Task brief: Return each line of the listing below that contains the string "target", matching case exactly.

Exercise material:
##############################

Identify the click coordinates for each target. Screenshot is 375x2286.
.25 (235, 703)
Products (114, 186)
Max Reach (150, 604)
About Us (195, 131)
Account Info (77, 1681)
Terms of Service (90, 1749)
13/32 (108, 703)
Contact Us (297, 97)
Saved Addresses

##############################

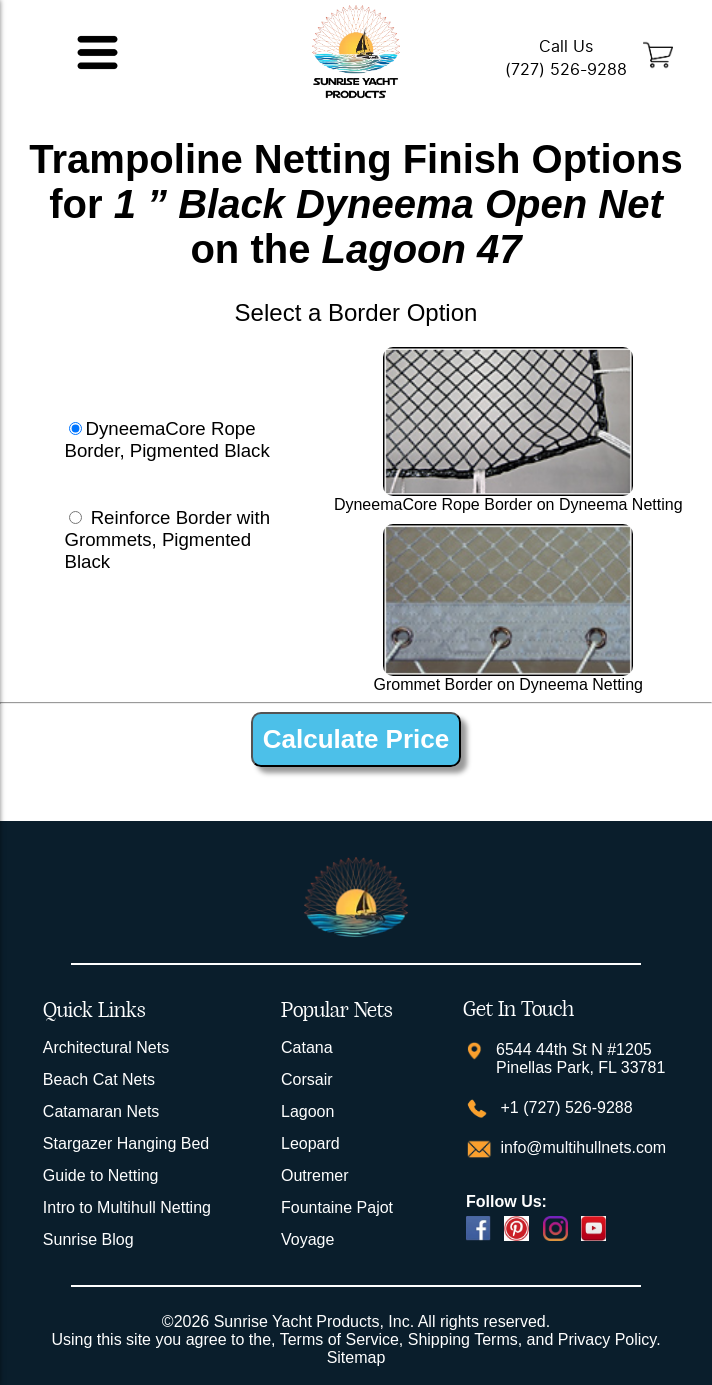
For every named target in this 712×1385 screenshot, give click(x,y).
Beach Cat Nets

##############################

Exercise response:
Identify the click coordinates for each target. Screenshot is 375x2286.
For every named target in this 712×1385 screenshot, give click(x,y).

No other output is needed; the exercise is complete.